── TASK MATERIAL

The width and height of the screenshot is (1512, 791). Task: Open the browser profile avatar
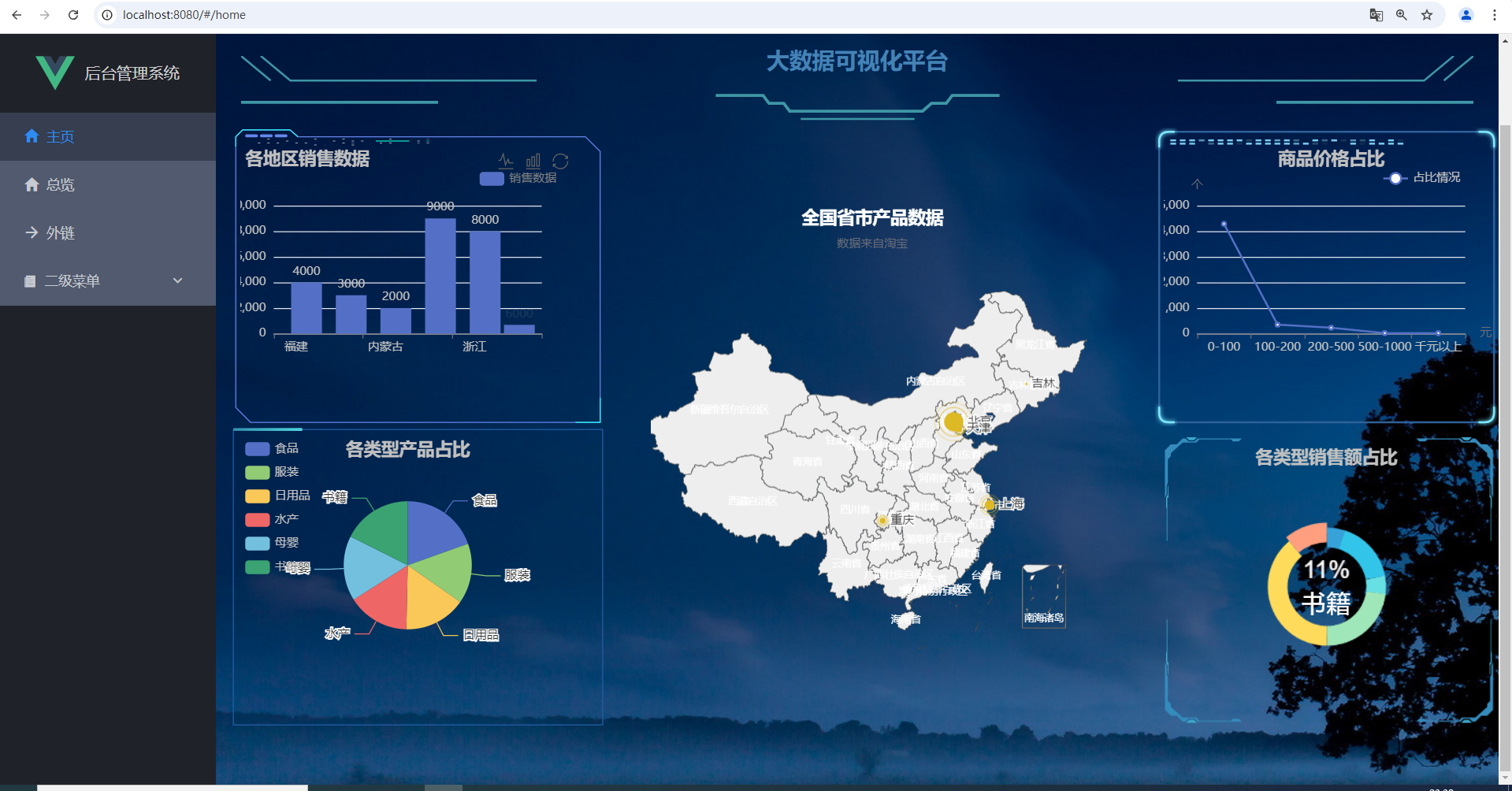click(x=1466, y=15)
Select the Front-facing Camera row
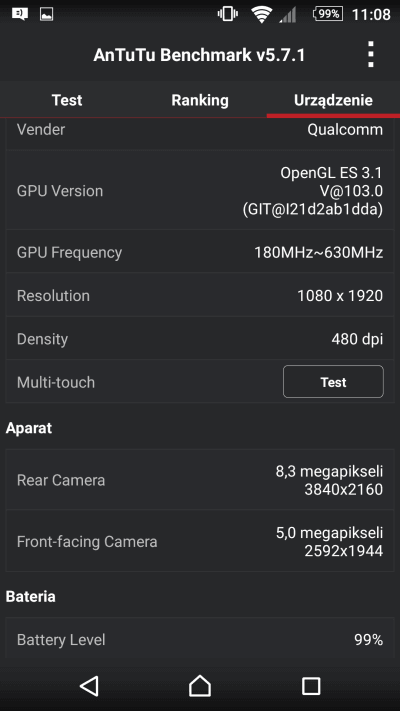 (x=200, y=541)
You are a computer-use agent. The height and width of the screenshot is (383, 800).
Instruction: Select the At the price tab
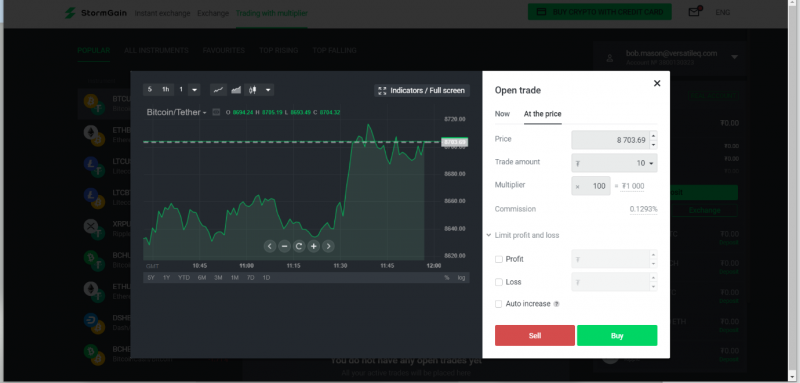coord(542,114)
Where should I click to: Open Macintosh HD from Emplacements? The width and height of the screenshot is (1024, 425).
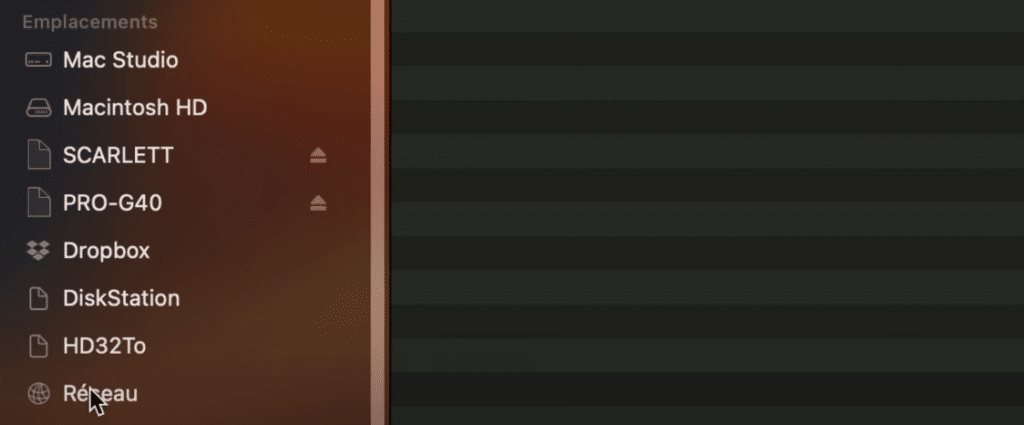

────

**GOAL OF THE EXERCISE:** Leave out the pictures, and write out exactly the lines from the line containing "Instruction: Select the At the price tab" through the end of the records above.

**TASK RESULT:**
Instruction: Select the At the price tab
coord(542,114)
Where should I click to: Open Macintosh HD from Emplacements? The width and height of the screenshot is (1024, 425).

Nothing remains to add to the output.